CA Identity ManagerCA Identity GovernanceCA Identity Portal
Trying to edit ACF2 account properties from IM Provisioning Manager or from the IM user console, fails with LDAP error code 80 : LDP0500E Error issuing LIST xxxx with R_Admin, return code=17305604 failed to lookup acf2UserOMVS=xxxx,acf2lid=xxxx,acf2admingrp=lids,host=yyyy,o=zzzz,c=no
IM 12.6.x. CA ACF2 v2 endpoint. CA LDAP r15 (slapd 15.2014.1120). CA ACF2 REL 16 /MVS SP7.2.1.
The slapd.log on USS also shows this LDP0500E error for the following couple of commands: SET PROF(USER) DIV(OMVS) LIST xxxx
We fail to retrieve the OMVS segment information of this user profile.

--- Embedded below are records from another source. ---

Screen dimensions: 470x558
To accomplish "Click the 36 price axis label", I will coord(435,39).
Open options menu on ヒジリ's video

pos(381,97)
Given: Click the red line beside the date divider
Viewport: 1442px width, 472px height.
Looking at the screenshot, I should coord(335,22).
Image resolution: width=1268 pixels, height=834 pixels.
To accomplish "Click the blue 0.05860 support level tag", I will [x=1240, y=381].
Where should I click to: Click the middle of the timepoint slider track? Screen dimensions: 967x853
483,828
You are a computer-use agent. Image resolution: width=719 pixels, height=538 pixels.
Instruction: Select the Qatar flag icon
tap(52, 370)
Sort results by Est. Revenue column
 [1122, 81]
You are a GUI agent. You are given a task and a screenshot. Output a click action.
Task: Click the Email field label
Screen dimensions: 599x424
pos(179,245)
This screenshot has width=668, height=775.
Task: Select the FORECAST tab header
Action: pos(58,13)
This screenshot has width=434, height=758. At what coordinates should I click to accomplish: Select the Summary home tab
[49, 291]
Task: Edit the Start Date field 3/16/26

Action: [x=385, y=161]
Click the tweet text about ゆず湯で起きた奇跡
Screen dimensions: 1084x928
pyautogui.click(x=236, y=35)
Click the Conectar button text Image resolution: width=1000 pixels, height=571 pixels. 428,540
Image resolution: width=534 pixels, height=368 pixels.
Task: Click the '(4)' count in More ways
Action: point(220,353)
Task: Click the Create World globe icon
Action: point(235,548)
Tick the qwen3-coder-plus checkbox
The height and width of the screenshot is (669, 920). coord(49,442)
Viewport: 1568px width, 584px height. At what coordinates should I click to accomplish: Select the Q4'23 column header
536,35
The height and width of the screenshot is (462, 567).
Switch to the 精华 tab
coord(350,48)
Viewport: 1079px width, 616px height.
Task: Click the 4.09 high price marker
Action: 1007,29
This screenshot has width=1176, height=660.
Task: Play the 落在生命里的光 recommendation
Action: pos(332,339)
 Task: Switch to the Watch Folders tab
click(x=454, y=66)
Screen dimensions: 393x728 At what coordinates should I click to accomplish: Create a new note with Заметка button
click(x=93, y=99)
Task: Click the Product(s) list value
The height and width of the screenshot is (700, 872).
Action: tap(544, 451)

Out of IM product the following LDAP request also fails with LDP0500E error. ldapsearch -LLL -h TARGET -p PORT -D "cn=PROXY_ID" -w PROXY_ID_PWD -b "acf2UserOMVS=xxxx,acf2lid=xxxx,acf2admingrp=lids,host=yyyy,o=zzzz,c=no" -s base
The PROXY_ID did not have enough rights to edit OMVS segment information of user profiles. The mainframe team provided the Client with a stronger PROXY_ID allowing to edit OMVS data for any ACF2 IDs. Once they changed their proxy admin ID (with the appropriate rights) and related password into the endpoint (ACF2_BV_v2) definition from IM Provisioning Manager UI, the issue was fixed.